One of my first professional colleagues kept a quotation on the wall of his office:

Things take longer than they do.

– Bill Deterline

To me, Deterline was distilling the real world: complications arise. You don’t know what you don’t know.

An item in today’s Washington Post adds another tally to the Deterline side of the equation.

I’ve read for years about “junk DNA,” the apparently useless segments that make up long stretches of genetic code. In this view, up to 95% of the human genome consisted of segments for which no function had been identified.

Till now, that is.

29 scientific papers published today, according to the Post report, provide evidence that the “vast majority” of this junk DNA is “busily toiling at an array of previously invisible tasks.”

One implication is that many, and perhaps most, genetic diseases come from errors in the DNA between genes rather than within the genes, which have been the focus of molecular medicine.

Complicating the picture, it turns out that genes and the DNA sequences that regulate their activity are often far apart along the six-foot-long strands of DNA intricately packaged inside each cell.
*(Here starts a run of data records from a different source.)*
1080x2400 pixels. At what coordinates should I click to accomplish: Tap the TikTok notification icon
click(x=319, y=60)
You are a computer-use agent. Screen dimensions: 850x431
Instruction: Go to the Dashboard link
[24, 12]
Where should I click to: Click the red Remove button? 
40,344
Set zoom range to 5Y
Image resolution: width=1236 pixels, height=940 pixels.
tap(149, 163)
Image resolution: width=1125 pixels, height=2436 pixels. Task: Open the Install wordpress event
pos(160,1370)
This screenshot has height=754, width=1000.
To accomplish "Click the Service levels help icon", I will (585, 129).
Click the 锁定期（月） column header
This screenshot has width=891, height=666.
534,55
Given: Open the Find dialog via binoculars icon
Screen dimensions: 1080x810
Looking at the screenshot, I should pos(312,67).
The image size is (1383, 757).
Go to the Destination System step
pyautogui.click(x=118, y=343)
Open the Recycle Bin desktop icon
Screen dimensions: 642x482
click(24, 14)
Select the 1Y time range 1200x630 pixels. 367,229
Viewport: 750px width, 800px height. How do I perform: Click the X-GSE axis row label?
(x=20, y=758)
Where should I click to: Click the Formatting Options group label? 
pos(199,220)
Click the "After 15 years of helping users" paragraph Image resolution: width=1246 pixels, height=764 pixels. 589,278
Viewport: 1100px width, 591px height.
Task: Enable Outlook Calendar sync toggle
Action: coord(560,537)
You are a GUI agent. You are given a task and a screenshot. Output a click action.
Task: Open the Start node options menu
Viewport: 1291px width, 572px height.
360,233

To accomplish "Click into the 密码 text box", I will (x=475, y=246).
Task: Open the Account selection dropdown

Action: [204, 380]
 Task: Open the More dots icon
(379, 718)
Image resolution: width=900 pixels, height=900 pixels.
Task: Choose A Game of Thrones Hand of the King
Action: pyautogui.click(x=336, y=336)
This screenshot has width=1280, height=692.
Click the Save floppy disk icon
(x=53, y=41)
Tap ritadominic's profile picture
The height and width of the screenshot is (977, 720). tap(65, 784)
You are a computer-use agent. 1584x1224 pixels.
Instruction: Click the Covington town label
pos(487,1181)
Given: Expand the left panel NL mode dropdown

How they communicate is still largely a mystery.

I once heard James Watson, co-discoverer of the DNA double helix, speak about genetics. He described the human genome project as finding all the letters in the genetic code — an essential first step, but something like finding all the letters in a book written in Russian. Researchers would next need to learn the vocabulary of genetics, and the grammar, and the syntax.

Junk DNA isn’t as junky as we might have thought. It’s more complicated than it is.  Take a look at this great graphic on the Post site.

One reminder for me is that even when I think I know what’s going on in a situation, the reality is likelier more complex, less easily mastered.